Task description:
The expected output is an exact copy of the lines from the one containing "You are a GUI" to the final line below, minus any pictures.

Screenshot grounding data
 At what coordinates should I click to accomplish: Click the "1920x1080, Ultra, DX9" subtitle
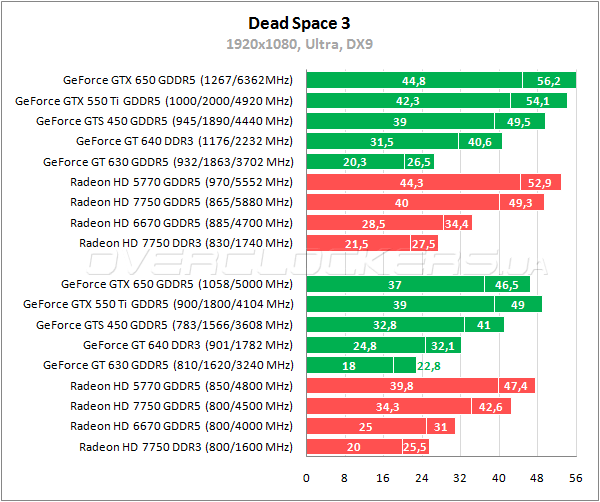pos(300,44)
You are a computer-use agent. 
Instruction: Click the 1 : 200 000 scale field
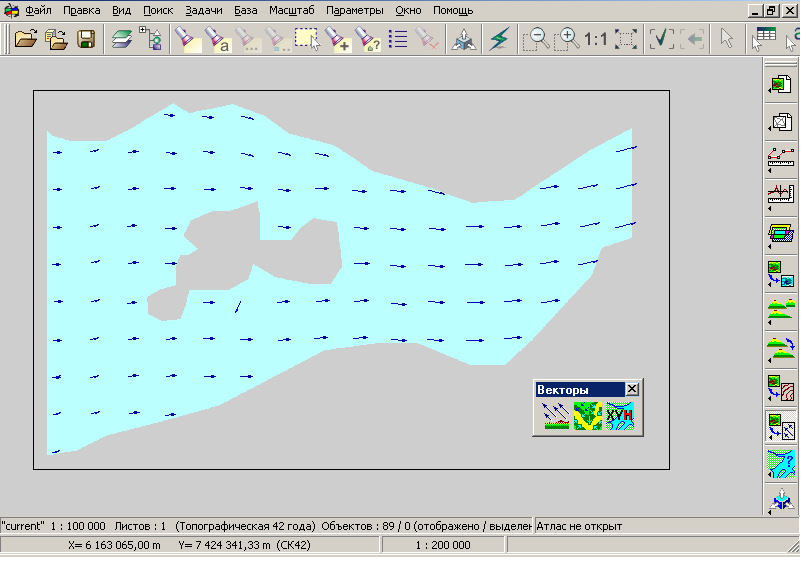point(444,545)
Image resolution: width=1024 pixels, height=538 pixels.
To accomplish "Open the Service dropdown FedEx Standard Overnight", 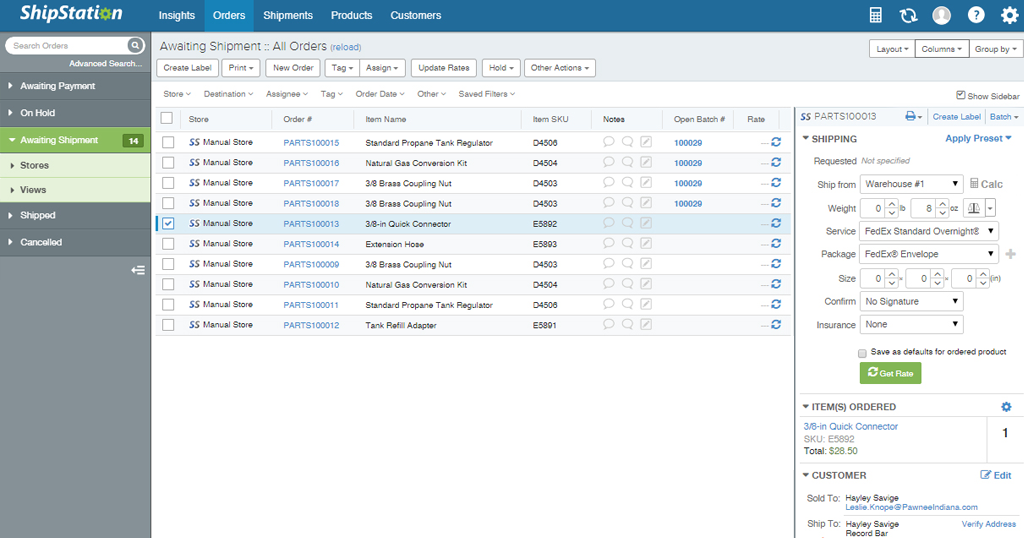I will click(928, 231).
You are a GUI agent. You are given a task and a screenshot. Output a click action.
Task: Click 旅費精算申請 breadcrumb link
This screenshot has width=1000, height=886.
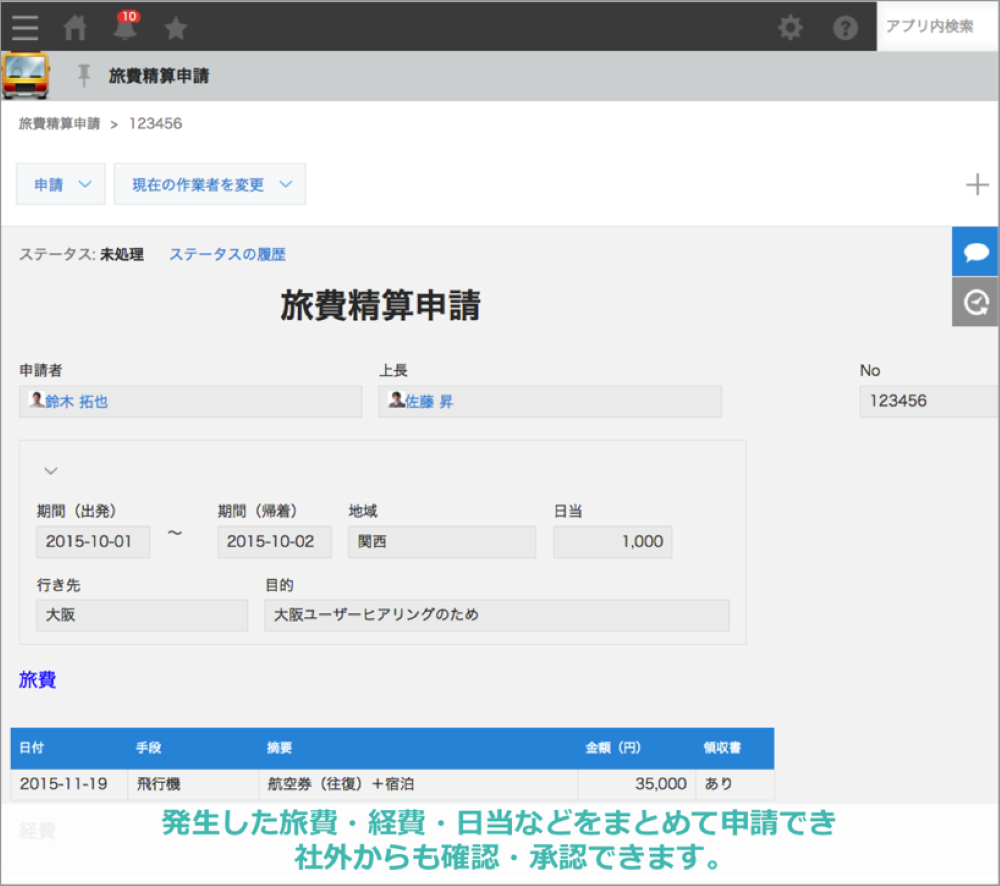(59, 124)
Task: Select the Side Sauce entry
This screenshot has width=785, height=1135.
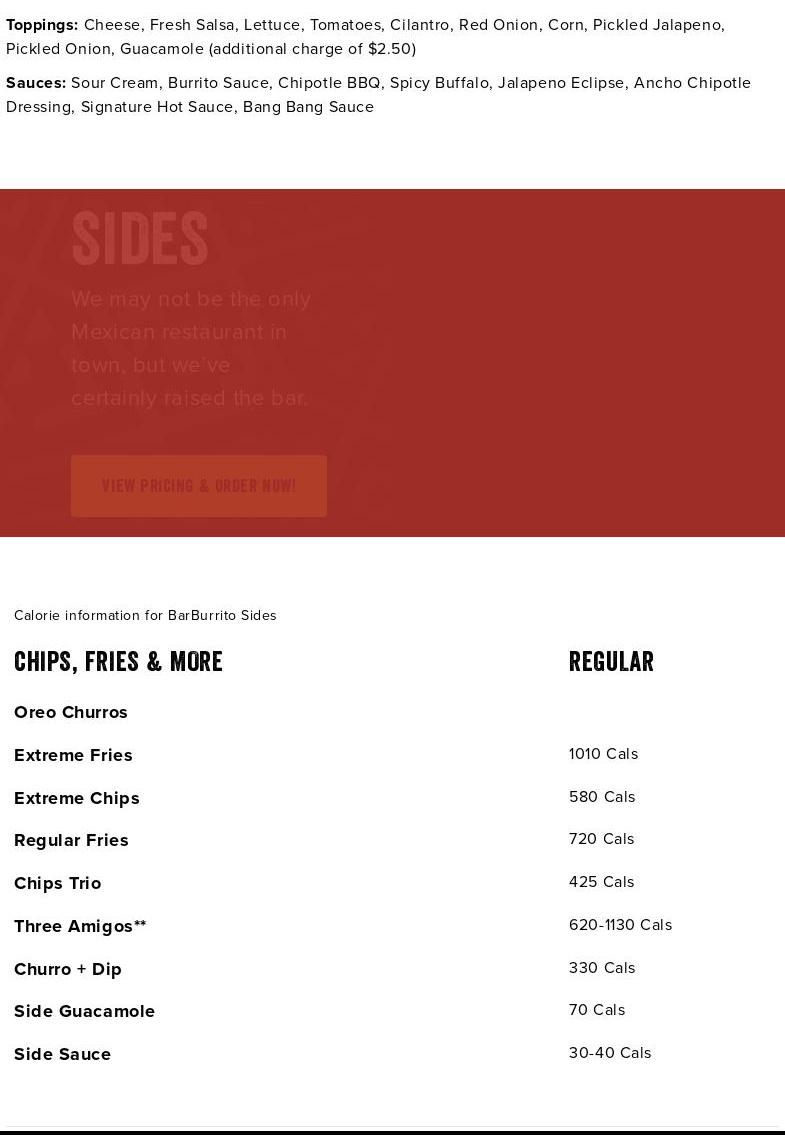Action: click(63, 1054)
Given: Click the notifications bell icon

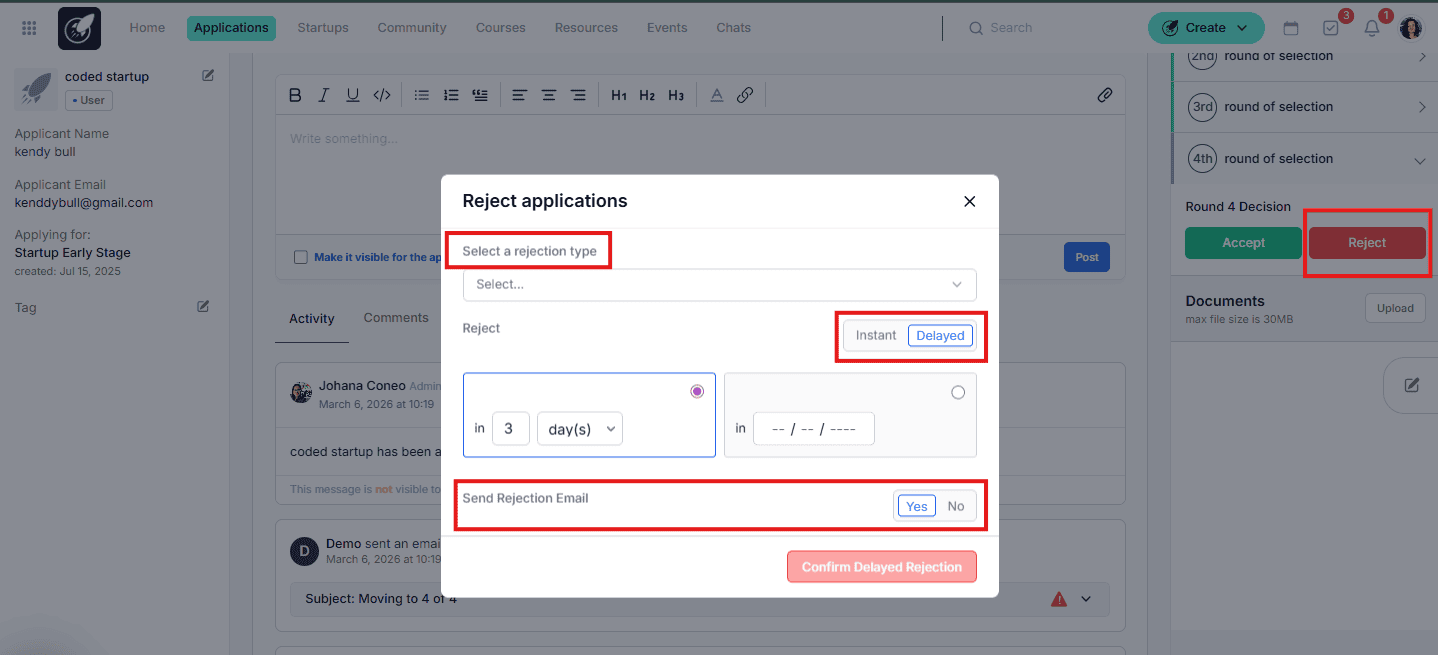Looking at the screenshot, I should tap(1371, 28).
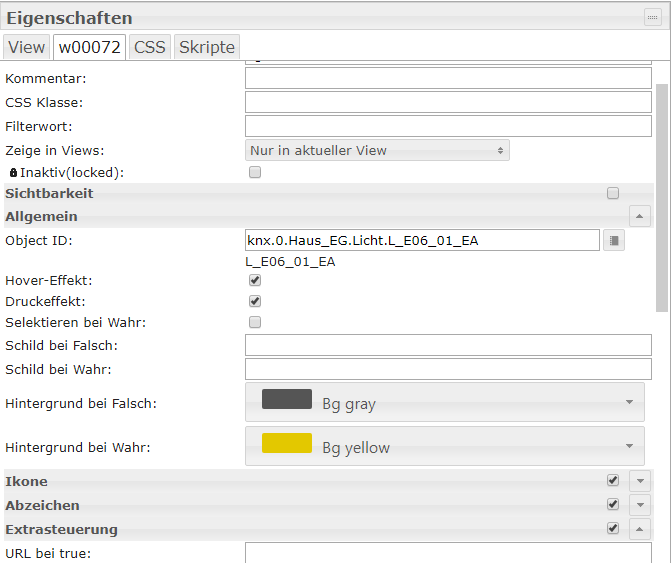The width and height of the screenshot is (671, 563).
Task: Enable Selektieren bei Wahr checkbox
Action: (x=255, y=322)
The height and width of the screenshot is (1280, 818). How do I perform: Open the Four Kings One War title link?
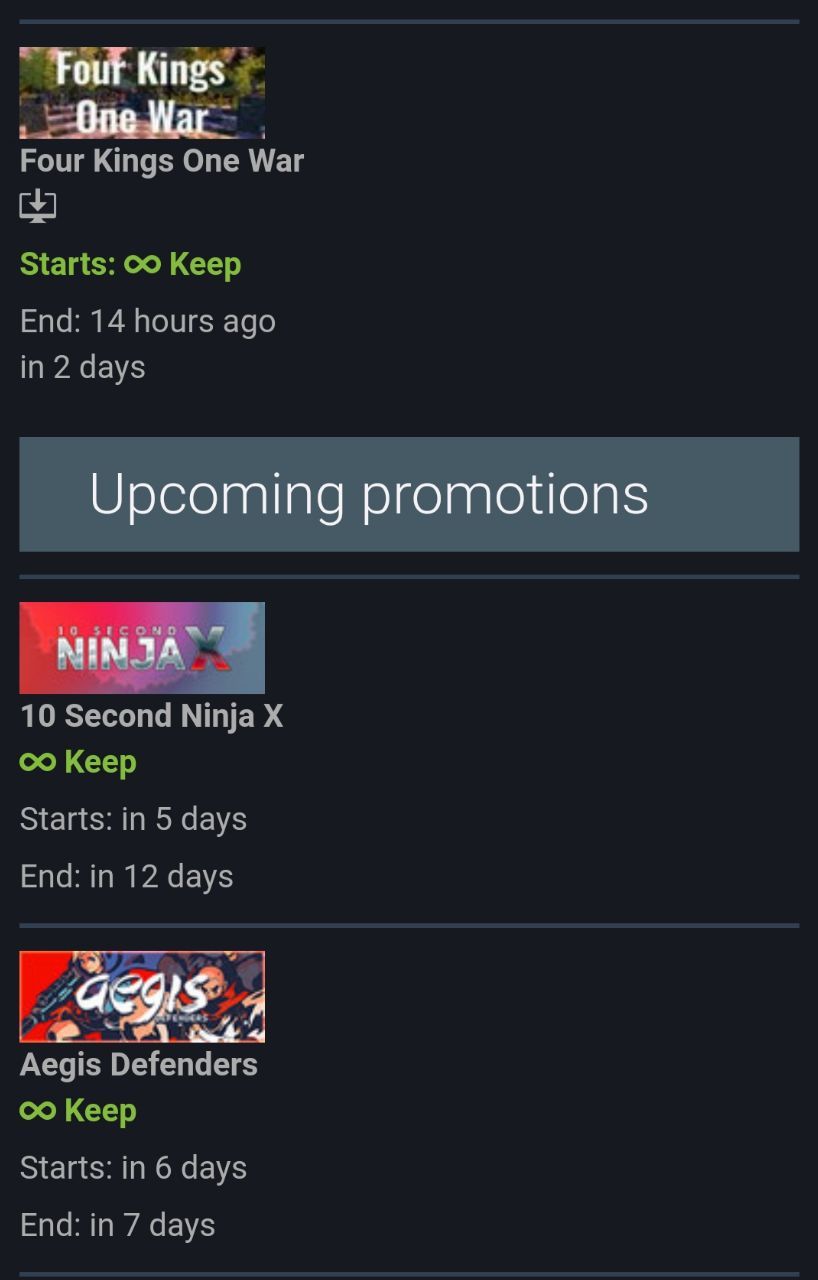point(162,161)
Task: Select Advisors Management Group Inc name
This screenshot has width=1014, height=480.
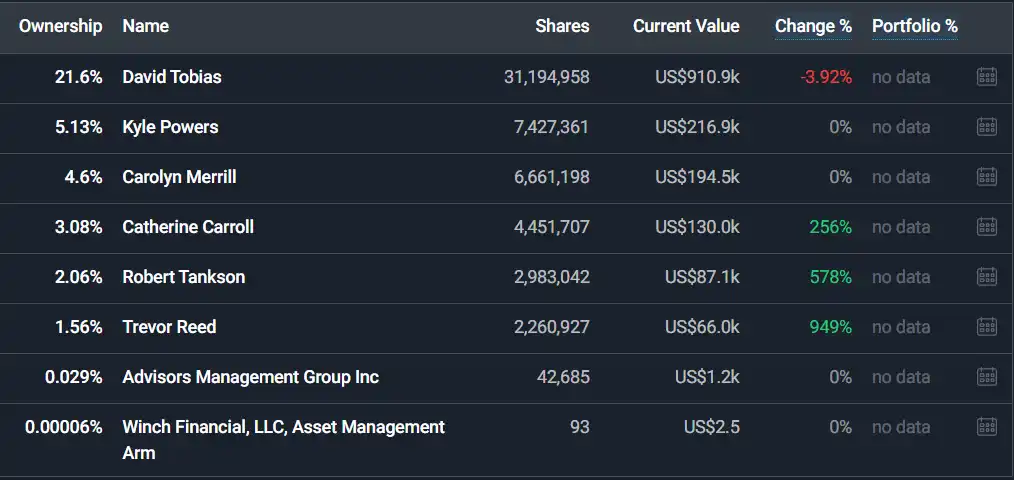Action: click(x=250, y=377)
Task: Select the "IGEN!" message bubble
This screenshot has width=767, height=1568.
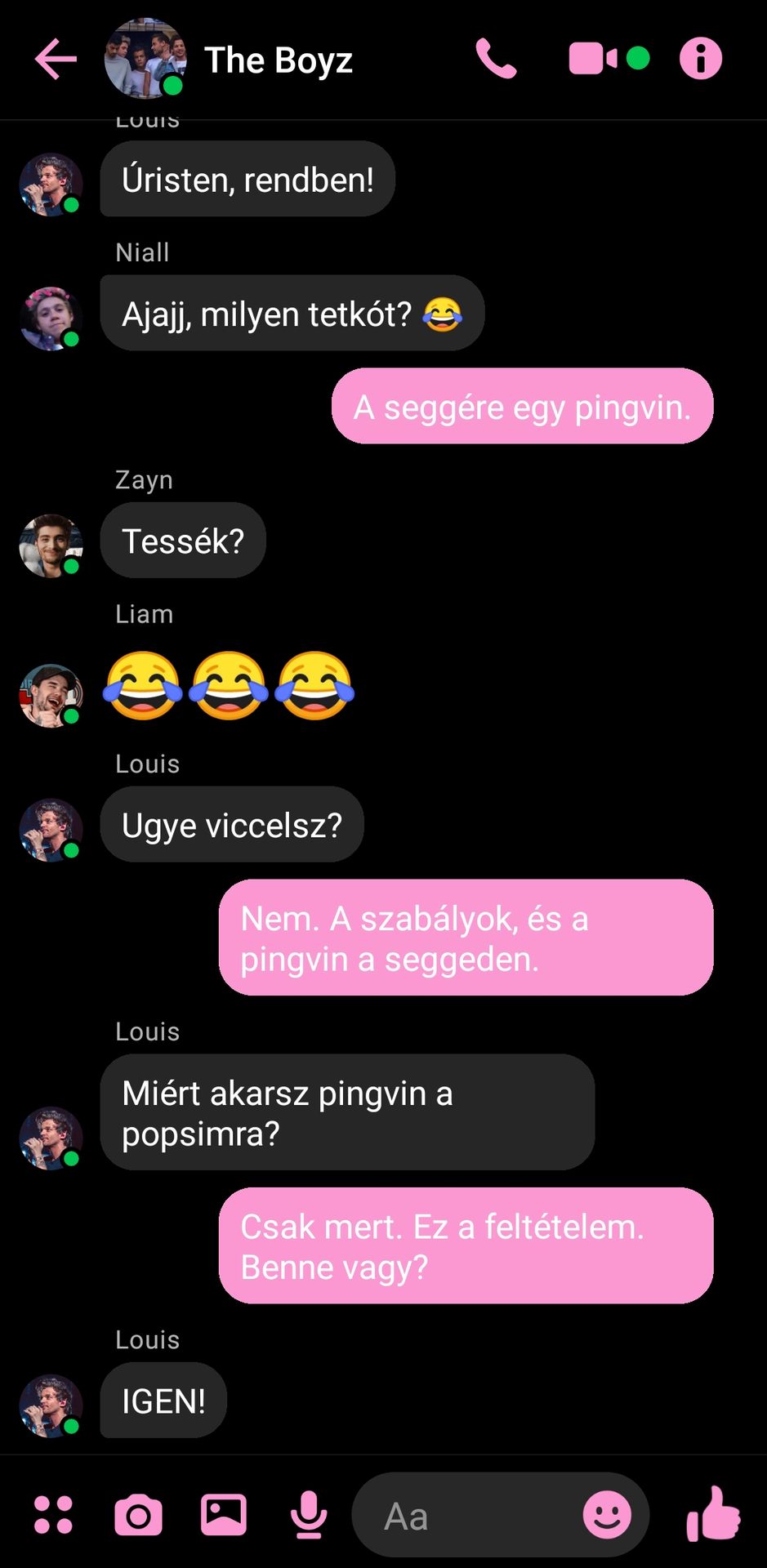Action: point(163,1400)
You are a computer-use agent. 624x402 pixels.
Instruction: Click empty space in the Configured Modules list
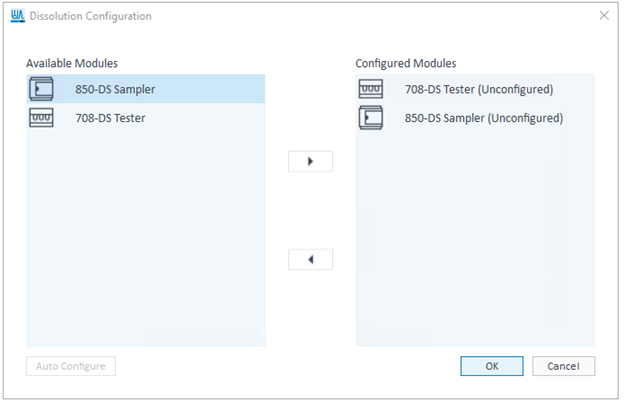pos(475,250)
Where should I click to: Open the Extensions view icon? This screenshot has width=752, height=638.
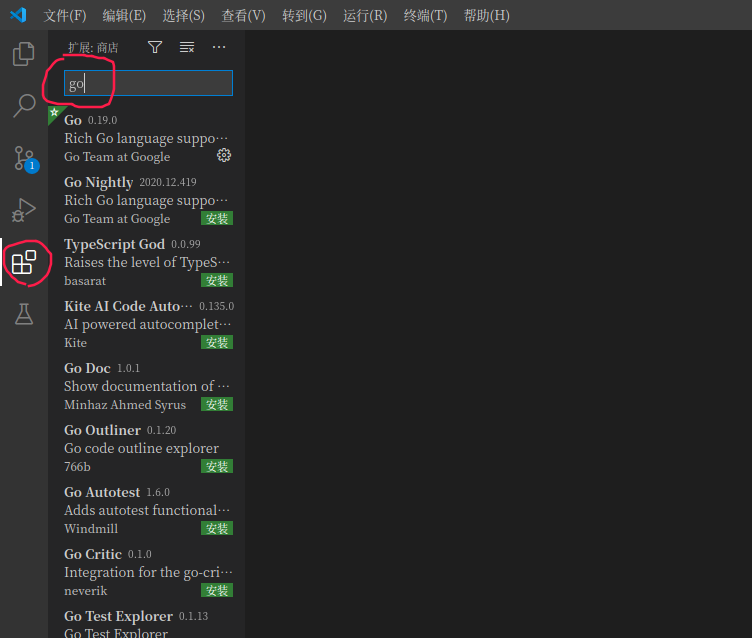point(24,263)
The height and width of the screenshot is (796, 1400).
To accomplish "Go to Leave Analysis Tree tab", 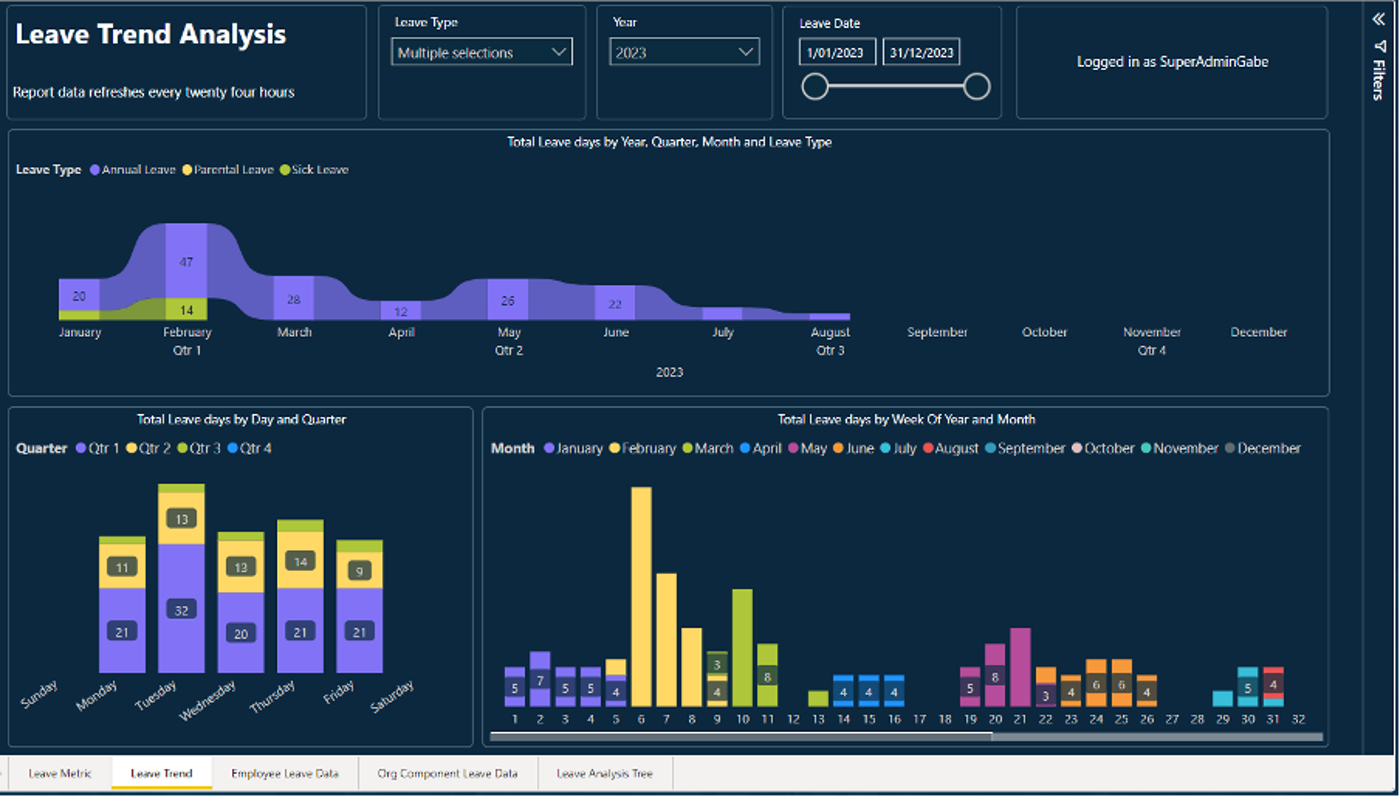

Worked solution:
You are a GUI agent. You are given a task and a screenshot. Output a click action.
Task: Click 旅費精算申請 breadcrumb link
This screenshot has width=1000, height=886.
(59, 124)
Task: Select the Side Sauce entry
This screenshot has width=785, height=1135.
Action: click(63, 1054)
Given: Click the notifications bell icon

Looking at the screenshot, I should tap(1371, 28).
The width and height of the screenshot is (671, 563).
Task: Enable Selektieren bei Wahr checkbox
Action: (x=255, y=322)
The height and width of the screenshot is (1280, 818). How do I perform: Open the Four Kings One War title link?
point(162,161)
Task: Select Advisors Management Group Inc name
This screenshot has width=1014, height=480.
Action: click(x=250, y=377)
Task: Select the "IGEN!" message bubble
This screenshot has width=767, height=1568.
Action: point(163,1400)
You are a computer-use agent. 624x402 pixels.
Instruction: Click empty space in the Configured Modules list
pos(475,250)
Where should I click to: Open the Extensions view icon? This screenshot has width=752, height=638.
point(24,263)
The height and width of the screenshot is (796, 1400).
To accomplish "Go to Leave Analysis Tree tab", 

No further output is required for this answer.